Clinical features of prognostic significance in myelodysplastic patients with normal karyotype at high risk of transformation Massimo Breccia∗ , Marco Mancini, Mauro Nanni, Gianna Maria D’Elia, Ida Carmosino, Roberto Latagliata, Chiara Sarlo, Franco Mandelli, Giuliana Alimena Dipartimento di Biotecnologie Cellulari ed Ematologia, Università La Sapienza, Via Benevento 6, 00161 Rome, Italy Received 3 May 2004; accepted 10 May 2004 Available online 31 July 2004

Abstract The International Prognostic Scoring System (IPSS) for myelodysplastic syndromes (MDS) has defined patients with a normal karyotype as a good risk cytogenetic subgroup, but nevertheless a fraction of these patients has a poor outcome similar to that of high risk patients. We retrospectively analysed our series of myelodysplastic patients with normal karyotype observed in a period of 11 years, with the aim of identifying clinical features of possible prognostic significance within this subgroup of patients. Multivariate analysis showed that among clinical scoring systems, the Bournemouth score appears the best prognostic indicator for risk of leukemic transformation, and platelet count <100 × 109 /l−1 , presence of haemorrhagic symptoms at time of diagnosis and morphologic FAB classification are the main prognostic factors for prediction of survival. In the absence of genetic abnormalities as detected by conventional cytogenetics or even the more sensitive molecular techniques in MDS, clinical variables could be of help in identifying patients with different prognosis, suitable for risk adapted therapeutic strategies. © 2004 Elsevier Ltd. All rights reserved. Keywords: Myelodysplastic syndromes; Normal karyotype; Prognostic factors

1. Introduction Myelodysplastic syndromes (MDS) are a group of heterogeneous clonal haematopoietic stem cell disorders characterized by dysfunctional haematopoiesis leading to bone marrow failure and high risk of progression to acute leukaemia. Through multivariate analyses of large series of patients, several studies have shown that main prognostic factors in these disorders are percentage of bone marrow blasts, number and degree of cytopenias, age >65 years and presence of chromosomal abnormalities [1–3]. Based on these features, different scoring systems for prediction of outcome and risk of transformation to acute myeloid leukaemia (AML) have been created during the last two decades [4–9], the most used being the International Prognostic Scoring System (IPSS) that has defined four prognostic subgroups of MDS patients [10]. ∗ Corresponding author. Tel.: +39 06 85 79 51; fax: +39 06 44 24 19 84. E-mail address: [email protected] (M. Breccia).
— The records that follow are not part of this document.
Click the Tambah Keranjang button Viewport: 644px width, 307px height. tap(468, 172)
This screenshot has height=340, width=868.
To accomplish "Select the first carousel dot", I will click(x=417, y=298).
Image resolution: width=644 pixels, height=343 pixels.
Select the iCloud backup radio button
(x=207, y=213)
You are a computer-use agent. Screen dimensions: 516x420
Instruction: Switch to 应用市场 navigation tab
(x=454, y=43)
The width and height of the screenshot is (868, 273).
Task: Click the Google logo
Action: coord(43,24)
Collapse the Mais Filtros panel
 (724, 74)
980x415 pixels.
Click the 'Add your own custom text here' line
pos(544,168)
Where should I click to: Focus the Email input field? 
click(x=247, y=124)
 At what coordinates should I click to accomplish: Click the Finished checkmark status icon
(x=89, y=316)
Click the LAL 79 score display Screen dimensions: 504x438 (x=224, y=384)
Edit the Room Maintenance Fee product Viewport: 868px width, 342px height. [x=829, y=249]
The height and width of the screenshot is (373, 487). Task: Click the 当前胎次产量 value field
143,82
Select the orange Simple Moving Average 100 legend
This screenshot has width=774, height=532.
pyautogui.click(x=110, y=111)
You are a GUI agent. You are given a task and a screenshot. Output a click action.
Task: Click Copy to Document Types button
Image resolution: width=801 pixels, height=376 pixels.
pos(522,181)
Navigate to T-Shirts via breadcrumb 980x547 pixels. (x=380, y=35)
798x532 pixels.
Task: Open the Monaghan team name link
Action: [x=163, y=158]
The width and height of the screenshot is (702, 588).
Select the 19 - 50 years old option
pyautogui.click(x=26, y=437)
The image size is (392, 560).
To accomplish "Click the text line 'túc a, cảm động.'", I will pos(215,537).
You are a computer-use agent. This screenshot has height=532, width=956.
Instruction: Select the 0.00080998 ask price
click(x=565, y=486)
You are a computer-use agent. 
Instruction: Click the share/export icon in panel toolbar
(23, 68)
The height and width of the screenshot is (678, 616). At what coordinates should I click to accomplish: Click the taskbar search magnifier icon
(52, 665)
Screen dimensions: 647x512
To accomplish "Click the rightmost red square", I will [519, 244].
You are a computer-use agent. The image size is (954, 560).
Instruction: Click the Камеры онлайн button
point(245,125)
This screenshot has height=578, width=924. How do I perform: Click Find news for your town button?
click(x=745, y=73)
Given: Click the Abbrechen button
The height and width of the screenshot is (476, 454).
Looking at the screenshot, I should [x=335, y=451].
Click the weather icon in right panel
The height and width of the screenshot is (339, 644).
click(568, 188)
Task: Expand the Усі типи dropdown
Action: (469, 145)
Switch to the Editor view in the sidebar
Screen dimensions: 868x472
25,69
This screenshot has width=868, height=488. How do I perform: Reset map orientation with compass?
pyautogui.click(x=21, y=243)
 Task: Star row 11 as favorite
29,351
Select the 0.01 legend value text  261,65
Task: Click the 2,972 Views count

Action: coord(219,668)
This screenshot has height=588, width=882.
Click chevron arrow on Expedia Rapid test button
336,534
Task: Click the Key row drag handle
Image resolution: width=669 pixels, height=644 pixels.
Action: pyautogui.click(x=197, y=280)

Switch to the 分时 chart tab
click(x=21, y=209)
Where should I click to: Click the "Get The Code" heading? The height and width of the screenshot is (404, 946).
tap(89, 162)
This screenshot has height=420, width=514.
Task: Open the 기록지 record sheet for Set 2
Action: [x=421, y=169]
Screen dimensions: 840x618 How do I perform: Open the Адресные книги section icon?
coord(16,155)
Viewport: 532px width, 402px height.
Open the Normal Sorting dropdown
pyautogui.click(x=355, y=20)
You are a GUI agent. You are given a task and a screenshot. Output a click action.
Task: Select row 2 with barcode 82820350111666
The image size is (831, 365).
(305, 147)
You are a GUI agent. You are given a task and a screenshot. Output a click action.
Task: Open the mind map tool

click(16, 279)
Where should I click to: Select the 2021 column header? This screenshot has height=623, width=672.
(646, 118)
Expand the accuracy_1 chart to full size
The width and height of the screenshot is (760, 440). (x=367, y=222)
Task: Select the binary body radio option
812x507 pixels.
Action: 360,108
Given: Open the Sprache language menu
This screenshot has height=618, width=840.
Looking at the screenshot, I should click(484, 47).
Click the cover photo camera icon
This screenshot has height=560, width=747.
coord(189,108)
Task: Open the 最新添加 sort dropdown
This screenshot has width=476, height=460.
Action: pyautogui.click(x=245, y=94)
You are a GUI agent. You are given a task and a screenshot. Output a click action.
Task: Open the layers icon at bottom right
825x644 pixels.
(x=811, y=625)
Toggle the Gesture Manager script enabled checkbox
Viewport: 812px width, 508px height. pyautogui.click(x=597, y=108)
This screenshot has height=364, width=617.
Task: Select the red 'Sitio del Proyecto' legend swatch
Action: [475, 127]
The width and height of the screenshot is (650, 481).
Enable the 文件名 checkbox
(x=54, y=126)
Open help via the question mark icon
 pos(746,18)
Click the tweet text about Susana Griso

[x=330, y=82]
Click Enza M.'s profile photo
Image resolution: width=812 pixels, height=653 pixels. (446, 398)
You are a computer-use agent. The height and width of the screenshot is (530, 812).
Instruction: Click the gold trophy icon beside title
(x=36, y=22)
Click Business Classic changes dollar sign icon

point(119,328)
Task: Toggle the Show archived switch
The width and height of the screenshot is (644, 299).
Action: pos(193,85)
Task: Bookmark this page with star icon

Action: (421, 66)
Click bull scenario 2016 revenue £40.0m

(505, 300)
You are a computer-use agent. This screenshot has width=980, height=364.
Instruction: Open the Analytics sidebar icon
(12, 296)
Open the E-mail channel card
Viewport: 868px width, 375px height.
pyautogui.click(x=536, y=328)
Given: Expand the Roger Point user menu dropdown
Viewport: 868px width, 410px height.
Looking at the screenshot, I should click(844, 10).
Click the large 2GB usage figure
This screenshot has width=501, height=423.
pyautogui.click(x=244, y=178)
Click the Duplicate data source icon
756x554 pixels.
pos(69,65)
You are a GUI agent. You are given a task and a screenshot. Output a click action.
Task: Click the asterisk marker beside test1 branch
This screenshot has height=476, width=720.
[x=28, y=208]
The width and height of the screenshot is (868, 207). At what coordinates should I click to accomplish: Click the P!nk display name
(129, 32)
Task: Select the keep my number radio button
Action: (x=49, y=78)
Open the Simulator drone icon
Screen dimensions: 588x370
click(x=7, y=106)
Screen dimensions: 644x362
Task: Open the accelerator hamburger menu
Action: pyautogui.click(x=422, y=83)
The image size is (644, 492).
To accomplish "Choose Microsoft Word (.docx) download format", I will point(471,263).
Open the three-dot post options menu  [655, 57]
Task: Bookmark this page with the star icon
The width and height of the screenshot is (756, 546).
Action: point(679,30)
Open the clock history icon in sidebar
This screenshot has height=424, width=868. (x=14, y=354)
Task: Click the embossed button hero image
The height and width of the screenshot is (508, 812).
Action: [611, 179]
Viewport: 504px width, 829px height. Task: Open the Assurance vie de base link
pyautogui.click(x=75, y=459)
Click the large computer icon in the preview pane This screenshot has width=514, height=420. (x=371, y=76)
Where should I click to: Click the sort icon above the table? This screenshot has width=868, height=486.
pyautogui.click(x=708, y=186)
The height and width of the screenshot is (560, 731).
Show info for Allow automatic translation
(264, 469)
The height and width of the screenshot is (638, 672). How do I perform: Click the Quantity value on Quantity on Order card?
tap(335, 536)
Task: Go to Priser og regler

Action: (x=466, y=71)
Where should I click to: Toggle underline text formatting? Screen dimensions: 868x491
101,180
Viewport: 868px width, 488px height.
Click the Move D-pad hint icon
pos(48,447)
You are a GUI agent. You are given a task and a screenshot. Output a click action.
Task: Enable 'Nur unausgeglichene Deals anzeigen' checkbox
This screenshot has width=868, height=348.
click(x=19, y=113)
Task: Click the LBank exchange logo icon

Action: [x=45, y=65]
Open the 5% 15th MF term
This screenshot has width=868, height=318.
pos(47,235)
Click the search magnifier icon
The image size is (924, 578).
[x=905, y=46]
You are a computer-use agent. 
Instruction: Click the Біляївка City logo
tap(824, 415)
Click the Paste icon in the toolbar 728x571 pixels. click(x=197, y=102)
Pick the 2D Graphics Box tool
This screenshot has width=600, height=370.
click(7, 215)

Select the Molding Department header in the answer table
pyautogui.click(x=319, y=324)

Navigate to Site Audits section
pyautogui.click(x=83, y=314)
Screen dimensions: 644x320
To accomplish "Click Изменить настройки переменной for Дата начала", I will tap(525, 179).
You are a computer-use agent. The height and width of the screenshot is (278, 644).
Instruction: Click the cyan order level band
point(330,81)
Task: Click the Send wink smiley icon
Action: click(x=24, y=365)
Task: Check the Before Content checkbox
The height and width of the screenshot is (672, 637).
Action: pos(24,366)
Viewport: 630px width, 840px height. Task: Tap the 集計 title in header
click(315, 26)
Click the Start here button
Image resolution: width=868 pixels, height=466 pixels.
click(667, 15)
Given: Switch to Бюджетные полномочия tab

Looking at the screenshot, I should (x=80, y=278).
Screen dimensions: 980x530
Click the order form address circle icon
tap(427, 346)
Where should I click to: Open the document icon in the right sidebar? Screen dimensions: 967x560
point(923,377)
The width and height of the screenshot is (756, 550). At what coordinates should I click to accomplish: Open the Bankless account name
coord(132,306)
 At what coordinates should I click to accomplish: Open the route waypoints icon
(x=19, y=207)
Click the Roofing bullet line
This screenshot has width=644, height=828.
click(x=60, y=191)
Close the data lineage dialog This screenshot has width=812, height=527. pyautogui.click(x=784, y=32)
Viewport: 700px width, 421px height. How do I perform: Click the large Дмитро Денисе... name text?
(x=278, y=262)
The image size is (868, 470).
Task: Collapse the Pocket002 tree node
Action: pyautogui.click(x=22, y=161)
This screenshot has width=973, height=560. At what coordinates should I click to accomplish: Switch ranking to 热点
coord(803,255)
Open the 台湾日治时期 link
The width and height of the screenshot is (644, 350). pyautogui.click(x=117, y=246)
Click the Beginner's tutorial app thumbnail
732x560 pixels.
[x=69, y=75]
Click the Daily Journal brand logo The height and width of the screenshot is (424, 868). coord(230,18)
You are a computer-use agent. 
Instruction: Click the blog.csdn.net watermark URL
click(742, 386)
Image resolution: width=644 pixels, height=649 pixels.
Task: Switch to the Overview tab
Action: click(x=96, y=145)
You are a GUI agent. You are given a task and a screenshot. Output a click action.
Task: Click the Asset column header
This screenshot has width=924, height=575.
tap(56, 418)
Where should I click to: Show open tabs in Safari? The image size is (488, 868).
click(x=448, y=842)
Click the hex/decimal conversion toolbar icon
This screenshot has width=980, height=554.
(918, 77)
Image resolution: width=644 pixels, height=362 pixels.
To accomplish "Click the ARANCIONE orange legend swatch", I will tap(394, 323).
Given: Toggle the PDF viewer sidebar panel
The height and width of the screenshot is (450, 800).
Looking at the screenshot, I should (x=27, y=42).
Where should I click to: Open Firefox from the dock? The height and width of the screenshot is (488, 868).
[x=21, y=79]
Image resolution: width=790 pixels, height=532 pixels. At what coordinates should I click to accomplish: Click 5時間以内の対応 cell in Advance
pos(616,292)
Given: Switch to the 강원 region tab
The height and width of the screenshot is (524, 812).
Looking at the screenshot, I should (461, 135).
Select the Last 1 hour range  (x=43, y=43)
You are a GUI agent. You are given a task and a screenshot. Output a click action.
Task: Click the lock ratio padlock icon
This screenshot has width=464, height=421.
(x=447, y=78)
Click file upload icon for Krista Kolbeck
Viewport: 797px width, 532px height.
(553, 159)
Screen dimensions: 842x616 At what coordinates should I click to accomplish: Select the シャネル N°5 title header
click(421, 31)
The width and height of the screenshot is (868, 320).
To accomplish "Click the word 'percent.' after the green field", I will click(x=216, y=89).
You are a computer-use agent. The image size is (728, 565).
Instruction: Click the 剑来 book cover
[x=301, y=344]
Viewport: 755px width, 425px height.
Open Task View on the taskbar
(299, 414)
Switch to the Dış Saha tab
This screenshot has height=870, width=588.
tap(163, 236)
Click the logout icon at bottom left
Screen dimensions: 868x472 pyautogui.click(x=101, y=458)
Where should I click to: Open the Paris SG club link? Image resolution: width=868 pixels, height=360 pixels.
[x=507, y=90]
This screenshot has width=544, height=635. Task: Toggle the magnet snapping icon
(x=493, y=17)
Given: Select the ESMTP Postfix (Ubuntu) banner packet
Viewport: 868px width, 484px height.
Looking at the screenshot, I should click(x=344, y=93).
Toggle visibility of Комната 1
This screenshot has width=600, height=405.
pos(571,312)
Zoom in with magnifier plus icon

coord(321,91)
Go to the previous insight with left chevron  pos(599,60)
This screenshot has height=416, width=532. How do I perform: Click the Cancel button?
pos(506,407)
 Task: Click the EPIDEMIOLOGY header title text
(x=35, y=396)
0145-2126/$ – see front matter © 2004 Elsevier Ltd. All rights reserved. doi:10.1016/j.leukres.2004.05.010

The IPSS evidences a normal karyotype at diagnosis as detected by conventional cytogenetics, in 40–65% of all MDS patients included in low risk group [10]. Nevertheless, this category of patients is very heterogeneous for the wide variability of clinical parameters and the outcome is often unpredictable. In present study, we retrospectively evaluated 98 consecutive MDS patients with normal karyotype at CCA and analysed clinical features as detected at time of diagnosis, in order to establish their possible prognostic impact on survival and risk of evolution to acute leukaemia.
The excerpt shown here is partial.